Put every line of the rows below into a JSON list of strings, with one string per line and the blank lines left out.

## Exercise materials
-----

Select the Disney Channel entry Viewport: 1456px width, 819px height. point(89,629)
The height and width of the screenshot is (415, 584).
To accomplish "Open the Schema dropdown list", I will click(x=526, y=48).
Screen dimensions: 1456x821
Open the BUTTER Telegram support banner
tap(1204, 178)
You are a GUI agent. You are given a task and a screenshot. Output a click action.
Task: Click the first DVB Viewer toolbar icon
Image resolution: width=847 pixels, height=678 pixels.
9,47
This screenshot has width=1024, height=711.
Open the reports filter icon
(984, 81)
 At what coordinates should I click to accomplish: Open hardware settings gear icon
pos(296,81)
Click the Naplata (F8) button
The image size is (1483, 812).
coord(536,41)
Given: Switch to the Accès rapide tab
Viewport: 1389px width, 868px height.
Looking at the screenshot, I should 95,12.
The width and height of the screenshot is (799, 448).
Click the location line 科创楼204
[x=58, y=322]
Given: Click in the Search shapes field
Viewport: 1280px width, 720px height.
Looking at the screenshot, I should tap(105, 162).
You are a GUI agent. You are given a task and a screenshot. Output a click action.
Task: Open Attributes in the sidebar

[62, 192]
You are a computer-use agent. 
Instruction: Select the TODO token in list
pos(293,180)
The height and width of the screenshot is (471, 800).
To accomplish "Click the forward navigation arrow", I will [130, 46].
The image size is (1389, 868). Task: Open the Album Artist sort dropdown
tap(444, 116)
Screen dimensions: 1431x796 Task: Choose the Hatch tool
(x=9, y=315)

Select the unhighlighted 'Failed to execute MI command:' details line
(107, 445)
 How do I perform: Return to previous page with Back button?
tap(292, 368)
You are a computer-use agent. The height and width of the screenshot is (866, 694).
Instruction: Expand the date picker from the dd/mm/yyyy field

-----

## Result of the exercise
[
  "Select the Disney Channel entry Viewport: 1456px width, 819px height. point(89,629)",
  "The height and width of the screenshot is (415, 584).",
  "To accomplish \"Open the Schema dropdown list\", I will click(x=526, y=48).",
  "Screen dimensions: 1456x821",
  "Open the BUTTER Telegram support banner",
  "tap(1204, 178)",
  "You are a GUI agent. You are given a task and a screenshot. Output a click action.",
  "Task: Click the first DVB Viewer toolbar icon",
  "Image resolution: width=847 pixels, height=678 pixels.",
  "9,47",
  "This screenshot has width=1024, height=711.",
  "Open the reports filter icon",
  "(984, 81)",
  " At what coordinates should I click to accomplish: Open hardware settings gear icon",
  "pos(296,81)",
  "Click the Naplata (F8) button",
  "The image size is (1483, 812).",
  "coord(536,41)",
  "Given: Switch to the Accès rapide tab",
  "Viewport: 1389px width, 868px height.",
  "Looking at the screenshot, I should 95,12.",
  "The width and height of the screenshot is (799, 448).",
  "Click the location line 科创楼204",
  "[x=58, y=322]",
  "Given: Click in the Search shapes field",
  "Viewport: 1280px width, 720px height.",
  "Looking at the screenshot, I should tap(105, 162).",
  "You are a GUI agent. You are given a task and a screenshot. Output a click action.",
  "Task: Open Attributes in the sidebar",
  "[62, 192]",
  "You are a computer-use agent. ",
  "Instruction: Select the TODO token in list",
  "pos(293,180)",
  "The height and width of the screenshot is (471, 800).",
  "To accomplish \"Click the forward navigation arrow\", I will [130, 46].",
  "The image size is (1389, 868). Task: Open the Album Artist sort dropdown",
  "tap(444, 116)",
  "Screen dimensions: 1431x796 Task: Choose the Hatch tool",
  "(x=9, y=315)",
  "Select the unhighlighted 'Failed to execute MI command:' details line",
  "(107, 445)",
  " How do I perform: Return to previous page with Back button?",
  "tap(292, 368)",
  "You are a computer-use agent. The height and width of the screenshot is (866, 694).",
  "Instruction: Expand the date picker from the dd/mm/yyyy field"
]